— Но промышленная цивилизация возможна лишь при условии отмены всякого самоограничения. Каждый может и должен потворствовать своим желаниям и поддаваться любым искушениям — разумеется, в пределах, установленных гигиеной и экономикой. В противном случае колеса общественного механизма перестанут вращаться.
— Но должна же быть причина для соблюдения целомудрия,— сказал Дикарь, слегка краснея.
— Целомудрие означает страсть, целомудрие означает неврастению. Но страсть и неврастения означают неустойчивость. А неустойчивость означает гибель Цивилизации. Невозможно создать прочную, долговечную Цивилизацию без того, чтобы люди могли предаваться множеству сладких грехов.
— Но Бог есть источник всего, что есть благородного, прекрасного и героического. Будь у вас Бог...
— Мой юный друг, — сказал Мустафа Монд, — цивилизованное общество совершенно не нуждается ни в благородстве, ни в героизме. Все это — лишь симптомы политической незрелости. В правильно организованном обществе, таком, как наше, ни у кого нет ни малейших возможностей проявлять благородство или героизм. Для того чтобы возникли условия для этого, нужна общественная неустойчивость, нужны трудности и беды. Там, где бушуют войны, там, где сталкиваются противоборствующие интересы, там, где людям приходится противиться искушениям, защищать то, что им дорого, и сражаться против того, что им ненавистно, — там, разумеется, есть какая-то нужда в благородстве и героизме. Но в наши дни не ведется никаких войн. Предпринимается все возможное, чтобы кто-нибудь в кого- нибудь невзначай не влюбился. Нет никаких противоборствующих интересов. Человек с младенчества воспитывается таким образом, что он попросту не может не делать того, что ему положено делать. А то, что ему положено делать, доставляет ему такое удовольствие, и все его естественные желания так легко и быстро выполняются, что, по сути дела, не существует никаких искушений, которым ему нужно было бы противиться. А если все-таки вдруг, по несчастной случайности, у человека и случится какая-нибудь неприятность, то у него под рукой постоянно есть сома, которая поможет ему уйти от досадной действительности в мир восхитительных грез. Сома всегда смягчит ваш гнев, примирит вас с вашими врагами, поможет вам перенести тяготы и забыть обо всех заботах. В прошлом для этого вам приходилось прилагать большие душевные усилия, и такое достигалось лишь после многих лет нравственных упражнений. А теперь вы проглатываете два-три кубика сомы — и делу конец. В наши дни каждый может быть добродетельным. Христианство без рыданий — вот что такое сома.
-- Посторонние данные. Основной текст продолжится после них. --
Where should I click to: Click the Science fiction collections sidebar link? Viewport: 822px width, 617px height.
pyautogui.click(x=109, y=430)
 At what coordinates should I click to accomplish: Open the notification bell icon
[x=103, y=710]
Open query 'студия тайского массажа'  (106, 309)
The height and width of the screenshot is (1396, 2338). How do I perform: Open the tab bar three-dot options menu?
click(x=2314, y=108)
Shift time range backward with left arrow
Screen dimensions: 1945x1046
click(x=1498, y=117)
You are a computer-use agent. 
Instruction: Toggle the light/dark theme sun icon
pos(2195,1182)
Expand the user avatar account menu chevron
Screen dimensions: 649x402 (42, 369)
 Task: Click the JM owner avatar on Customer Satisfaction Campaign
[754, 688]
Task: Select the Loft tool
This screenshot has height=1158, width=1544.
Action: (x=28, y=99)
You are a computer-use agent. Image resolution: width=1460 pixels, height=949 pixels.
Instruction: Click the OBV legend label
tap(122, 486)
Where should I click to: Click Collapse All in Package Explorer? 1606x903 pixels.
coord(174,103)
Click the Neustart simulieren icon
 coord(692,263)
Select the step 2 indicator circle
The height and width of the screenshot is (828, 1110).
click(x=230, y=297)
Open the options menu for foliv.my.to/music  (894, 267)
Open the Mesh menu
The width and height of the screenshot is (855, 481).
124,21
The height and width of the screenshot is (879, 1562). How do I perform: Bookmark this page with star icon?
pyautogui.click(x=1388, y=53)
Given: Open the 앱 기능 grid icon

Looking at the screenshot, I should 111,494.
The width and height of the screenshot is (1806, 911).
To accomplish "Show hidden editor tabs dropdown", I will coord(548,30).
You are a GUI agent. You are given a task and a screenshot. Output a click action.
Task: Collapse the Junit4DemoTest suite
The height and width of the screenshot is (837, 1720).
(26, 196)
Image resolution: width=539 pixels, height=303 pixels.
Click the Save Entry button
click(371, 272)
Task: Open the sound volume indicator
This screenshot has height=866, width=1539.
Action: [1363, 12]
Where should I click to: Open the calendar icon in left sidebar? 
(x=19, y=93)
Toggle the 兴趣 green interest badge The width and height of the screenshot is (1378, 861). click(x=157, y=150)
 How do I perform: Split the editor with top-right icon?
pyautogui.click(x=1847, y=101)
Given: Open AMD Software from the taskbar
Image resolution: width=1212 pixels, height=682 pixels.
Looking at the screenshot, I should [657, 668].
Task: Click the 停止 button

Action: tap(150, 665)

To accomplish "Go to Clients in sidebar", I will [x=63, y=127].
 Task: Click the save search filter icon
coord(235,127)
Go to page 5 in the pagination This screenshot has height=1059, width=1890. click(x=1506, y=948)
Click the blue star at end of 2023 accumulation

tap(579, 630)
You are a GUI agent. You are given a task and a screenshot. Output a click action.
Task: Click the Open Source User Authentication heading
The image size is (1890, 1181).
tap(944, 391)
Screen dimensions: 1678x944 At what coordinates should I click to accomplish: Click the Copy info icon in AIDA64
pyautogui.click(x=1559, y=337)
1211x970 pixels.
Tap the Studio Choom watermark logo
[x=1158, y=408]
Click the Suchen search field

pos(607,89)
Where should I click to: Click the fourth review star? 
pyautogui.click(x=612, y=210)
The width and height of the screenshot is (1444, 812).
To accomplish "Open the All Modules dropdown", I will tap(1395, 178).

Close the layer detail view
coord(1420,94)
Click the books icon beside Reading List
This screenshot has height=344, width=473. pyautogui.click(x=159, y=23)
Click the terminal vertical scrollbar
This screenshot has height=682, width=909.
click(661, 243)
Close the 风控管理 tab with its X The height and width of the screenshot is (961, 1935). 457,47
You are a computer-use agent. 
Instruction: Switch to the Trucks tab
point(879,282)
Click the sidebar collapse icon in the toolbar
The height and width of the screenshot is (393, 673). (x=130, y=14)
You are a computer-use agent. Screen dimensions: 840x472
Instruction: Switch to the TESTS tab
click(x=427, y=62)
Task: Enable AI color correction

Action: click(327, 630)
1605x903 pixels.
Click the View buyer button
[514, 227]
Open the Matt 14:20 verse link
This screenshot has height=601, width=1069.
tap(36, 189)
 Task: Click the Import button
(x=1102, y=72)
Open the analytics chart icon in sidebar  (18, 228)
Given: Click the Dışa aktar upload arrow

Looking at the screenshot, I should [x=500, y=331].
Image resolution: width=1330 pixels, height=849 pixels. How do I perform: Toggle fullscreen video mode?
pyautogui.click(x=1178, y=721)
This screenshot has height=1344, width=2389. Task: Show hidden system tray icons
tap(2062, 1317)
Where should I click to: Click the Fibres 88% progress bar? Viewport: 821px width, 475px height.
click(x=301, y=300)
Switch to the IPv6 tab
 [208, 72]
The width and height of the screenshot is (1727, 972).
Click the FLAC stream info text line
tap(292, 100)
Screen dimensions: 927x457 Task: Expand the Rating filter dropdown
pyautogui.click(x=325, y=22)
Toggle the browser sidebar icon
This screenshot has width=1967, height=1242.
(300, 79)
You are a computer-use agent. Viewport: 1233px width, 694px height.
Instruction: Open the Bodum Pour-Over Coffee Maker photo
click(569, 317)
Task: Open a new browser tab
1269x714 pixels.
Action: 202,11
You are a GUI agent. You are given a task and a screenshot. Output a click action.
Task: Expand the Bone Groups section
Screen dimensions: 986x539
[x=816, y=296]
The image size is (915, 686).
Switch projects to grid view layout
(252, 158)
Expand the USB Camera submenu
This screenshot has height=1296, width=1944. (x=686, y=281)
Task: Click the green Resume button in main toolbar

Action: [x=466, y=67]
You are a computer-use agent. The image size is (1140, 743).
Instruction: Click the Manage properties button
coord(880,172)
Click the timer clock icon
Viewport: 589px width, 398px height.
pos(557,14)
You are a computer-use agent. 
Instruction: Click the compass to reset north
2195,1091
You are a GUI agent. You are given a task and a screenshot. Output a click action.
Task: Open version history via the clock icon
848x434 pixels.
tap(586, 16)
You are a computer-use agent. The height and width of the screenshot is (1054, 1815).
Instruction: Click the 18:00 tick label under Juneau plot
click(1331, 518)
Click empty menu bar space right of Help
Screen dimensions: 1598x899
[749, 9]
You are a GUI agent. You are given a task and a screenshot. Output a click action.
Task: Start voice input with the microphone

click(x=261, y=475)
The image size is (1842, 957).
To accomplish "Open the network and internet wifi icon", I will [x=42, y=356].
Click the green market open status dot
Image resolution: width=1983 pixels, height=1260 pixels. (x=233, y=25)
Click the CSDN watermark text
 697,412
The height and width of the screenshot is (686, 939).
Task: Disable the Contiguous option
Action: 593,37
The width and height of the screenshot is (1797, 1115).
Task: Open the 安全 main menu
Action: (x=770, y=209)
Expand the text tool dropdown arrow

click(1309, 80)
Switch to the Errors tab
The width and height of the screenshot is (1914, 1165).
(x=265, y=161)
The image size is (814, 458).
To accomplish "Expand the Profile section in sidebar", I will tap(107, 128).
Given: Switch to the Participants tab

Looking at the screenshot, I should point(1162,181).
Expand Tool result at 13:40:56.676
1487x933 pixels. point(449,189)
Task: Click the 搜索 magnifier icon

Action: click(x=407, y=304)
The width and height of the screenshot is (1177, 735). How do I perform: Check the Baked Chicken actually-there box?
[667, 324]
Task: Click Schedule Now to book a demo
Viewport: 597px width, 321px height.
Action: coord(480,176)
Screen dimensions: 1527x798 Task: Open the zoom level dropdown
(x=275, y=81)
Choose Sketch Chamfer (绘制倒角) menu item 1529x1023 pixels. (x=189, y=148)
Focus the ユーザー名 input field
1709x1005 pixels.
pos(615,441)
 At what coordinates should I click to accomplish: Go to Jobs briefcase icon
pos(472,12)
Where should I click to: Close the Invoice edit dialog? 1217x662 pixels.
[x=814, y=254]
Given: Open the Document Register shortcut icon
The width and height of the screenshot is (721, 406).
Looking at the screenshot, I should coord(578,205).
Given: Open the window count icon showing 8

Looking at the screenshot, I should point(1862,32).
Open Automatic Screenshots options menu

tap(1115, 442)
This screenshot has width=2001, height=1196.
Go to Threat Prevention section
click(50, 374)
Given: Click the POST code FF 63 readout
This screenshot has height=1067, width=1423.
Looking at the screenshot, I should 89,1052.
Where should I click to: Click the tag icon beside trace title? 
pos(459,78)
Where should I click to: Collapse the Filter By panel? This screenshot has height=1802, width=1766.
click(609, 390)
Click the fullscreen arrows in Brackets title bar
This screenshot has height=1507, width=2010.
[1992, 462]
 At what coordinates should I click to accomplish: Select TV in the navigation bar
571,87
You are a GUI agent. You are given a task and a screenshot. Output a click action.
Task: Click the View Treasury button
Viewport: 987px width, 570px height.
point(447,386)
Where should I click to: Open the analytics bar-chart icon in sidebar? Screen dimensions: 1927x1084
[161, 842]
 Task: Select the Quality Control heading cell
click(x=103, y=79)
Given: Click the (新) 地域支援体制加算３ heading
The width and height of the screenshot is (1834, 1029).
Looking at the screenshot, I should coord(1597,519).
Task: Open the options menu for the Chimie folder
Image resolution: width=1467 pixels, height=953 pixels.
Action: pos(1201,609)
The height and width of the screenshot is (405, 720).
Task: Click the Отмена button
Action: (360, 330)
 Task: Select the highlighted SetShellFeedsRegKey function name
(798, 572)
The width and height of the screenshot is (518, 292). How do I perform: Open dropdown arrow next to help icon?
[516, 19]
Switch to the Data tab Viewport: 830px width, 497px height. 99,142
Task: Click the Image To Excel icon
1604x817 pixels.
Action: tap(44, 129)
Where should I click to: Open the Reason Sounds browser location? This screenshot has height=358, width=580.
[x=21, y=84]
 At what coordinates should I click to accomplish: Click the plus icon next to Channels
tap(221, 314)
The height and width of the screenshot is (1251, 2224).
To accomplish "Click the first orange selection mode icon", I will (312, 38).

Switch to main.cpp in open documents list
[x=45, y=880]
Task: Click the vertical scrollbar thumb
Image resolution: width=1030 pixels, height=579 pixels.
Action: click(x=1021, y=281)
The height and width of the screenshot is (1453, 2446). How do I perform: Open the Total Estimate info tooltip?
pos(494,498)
— Но рыдания необходимы. Помните, что сказал Отелло?
Будь после каждой бури штиль такой.
Так пусть ветра хоть смерть разбудят ревом!
Помнится, один старый индеец поведал мне поучительную легенду о девушке из Матсаки. К ней сваталось несколько юношей, и она уготовила им искус: "Тот, кто хочет взять меня в жены, — сказала она, — должен с восхода до полудня вскапывать мой огород". Казалось бы, чего проще! Но в огороде у этой девушки роились тучи мух и москитов — заколдованных мух и москитов. Они жалили, и они кусали, и большинство юношей не смогло этого вынести. А один вынес— и он-то и взял в жены девушку из Матсаки.
— Очаровательная легенда! — воскликнул Мустафа Монд. — Но в цивилизованном обществе вы можете получить девушку, не занимаясь вскапыванием огородов. И вас не будут кусать ни мухи, ни москиты — даже не заколдованные. Мы уже несколько столетий как начисто истребили всех мух, комаров и прочих зловредных насекомых.
Дикарь угрюмо кивнул.
— Да, вы их истребили. И это столь похоже на вас! Вы уничтожаете все, что вам досаждает, вместо того чтобы научиться примиряться с этим.
Достойней ли покорно грудь подставить
Под луки и пращи судьбы враждебной —
Иль, меч подняв, восстать на море бедствий
И их в противоборстве одолеть?
Но вы не делаете ни того, ни другого. Вы не покоряетесь и не противоборствуете. Вы просто уничтожаете пращи и луки. Это слишком просто...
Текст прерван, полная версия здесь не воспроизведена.